The easiest way to solve this would be if I could make the collection rows have no line breaks as soon as the data is read. I've attempted to use the calculation stage to do so with no luck. I'm not sure if it is actually possible to do this, but would appreciate any direction.
Record an Excel macro to do the data sorting/cleaning in Excel (possibly Text To Columns, etc..) and then include the running of the macro as part of your Blue Prism process by using an action stage and the MS Excel VBO - Run Macro. Get the process to create an Excel instance (and create a handle data item from that stage), then use Open Workbook (whatever workbook you store your Macro in) and then use the MS Excel VBO - Run Macro (use the same handle created earlier and type in the name of the "macro").
It sounds like what is happening is that the MS Excel VBO is grabbing the data from the Excel Worksheet wholesale.
This is to say that it's accessing your Worksheet table, copying the cell values BUT not the cell formatting data, and then dumping the values into a BP collection.
Since it did not bring along any of the original cell formatting data to reference when it went to populate the collection it's just breaking up the values based on crturn/line breaks.
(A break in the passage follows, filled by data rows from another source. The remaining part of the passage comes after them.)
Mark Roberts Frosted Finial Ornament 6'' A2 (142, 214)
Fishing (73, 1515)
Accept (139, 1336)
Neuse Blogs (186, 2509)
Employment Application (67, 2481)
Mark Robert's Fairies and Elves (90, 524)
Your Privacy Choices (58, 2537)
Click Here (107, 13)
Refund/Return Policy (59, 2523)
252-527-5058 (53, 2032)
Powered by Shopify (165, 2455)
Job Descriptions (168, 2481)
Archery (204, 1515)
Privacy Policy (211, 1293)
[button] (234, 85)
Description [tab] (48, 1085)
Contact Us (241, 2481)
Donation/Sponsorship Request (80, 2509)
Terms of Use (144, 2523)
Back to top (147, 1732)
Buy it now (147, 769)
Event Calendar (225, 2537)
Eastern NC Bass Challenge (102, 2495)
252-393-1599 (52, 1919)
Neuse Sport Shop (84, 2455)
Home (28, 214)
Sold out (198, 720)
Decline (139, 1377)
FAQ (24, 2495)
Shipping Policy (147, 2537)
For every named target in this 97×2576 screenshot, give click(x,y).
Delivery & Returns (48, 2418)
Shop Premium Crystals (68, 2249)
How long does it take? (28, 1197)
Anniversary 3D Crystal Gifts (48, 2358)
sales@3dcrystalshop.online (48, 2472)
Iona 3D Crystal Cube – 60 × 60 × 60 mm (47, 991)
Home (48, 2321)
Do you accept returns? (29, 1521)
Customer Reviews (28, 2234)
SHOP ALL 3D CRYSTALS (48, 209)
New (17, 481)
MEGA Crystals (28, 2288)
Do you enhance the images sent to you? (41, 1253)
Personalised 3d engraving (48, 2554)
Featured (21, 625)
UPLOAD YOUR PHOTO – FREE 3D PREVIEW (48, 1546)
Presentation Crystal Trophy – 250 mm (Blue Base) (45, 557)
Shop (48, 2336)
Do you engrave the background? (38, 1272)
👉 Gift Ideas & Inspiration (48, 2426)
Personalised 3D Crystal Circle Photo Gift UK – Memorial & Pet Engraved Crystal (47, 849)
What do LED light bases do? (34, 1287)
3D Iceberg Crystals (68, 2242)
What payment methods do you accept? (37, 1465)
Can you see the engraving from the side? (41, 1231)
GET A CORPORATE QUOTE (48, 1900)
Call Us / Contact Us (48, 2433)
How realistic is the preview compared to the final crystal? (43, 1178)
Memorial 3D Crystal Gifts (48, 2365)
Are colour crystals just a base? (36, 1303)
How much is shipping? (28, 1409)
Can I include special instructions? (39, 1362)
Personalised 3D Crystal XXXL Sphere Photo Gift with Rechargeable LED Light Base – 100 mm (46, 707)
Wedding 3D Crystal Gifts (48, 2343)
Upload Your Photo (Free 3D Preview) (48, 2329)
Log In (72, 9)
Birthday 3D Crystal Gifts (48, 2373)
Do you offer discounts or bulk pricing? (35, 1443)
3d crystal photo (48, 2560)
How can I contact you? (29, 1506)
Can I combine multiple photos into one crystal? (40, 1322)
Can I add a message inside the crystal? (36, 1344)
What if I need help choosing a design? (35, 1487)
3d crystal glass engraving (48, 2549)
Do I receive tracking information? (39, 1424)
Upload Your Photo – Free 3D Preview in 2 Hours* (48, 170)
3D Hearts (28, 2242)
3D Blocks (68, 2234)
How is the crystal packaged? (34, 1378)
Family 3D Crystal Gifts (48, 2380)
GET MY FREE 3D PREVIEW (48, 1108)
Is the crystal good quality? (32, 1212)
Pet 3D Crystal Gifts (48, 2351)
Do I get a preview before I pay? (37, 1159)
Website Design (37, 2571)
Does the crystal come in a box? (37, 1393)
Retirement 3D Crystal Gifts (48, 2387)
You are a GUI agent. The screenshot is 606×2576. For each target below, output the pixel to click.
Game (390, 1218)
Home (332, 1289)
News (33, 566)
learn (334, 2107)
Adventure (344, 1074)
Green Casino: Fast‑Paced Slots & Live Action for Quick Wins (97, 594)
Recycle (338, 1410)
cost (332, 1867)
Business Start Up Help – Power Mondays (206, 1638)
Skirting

Thus, your collection is organized based on that, and not on the original Worksheet cell.
So, with that said, on to a solution!
Solution 1
Brute force the organization of the incoming Excel cell data to the collection by looping over the Excel Worksheet cell-by-cell.
Run a loop, and in that loop have BP go into the Excel Worksheet and grab the first populated cell it comes across. Run a formatting/cleanup Calculation stage over the data. Dump the cell value into a single collection field.
Repeat.
This is...inelegant, expensive at best, and not at all recommended for any medium to large dataset. But it's definitely the best way to do string manipulation and value comparisons before it hits your collection. Since it sounds like your using a Master template then you as-well know what the expected format of your data should be.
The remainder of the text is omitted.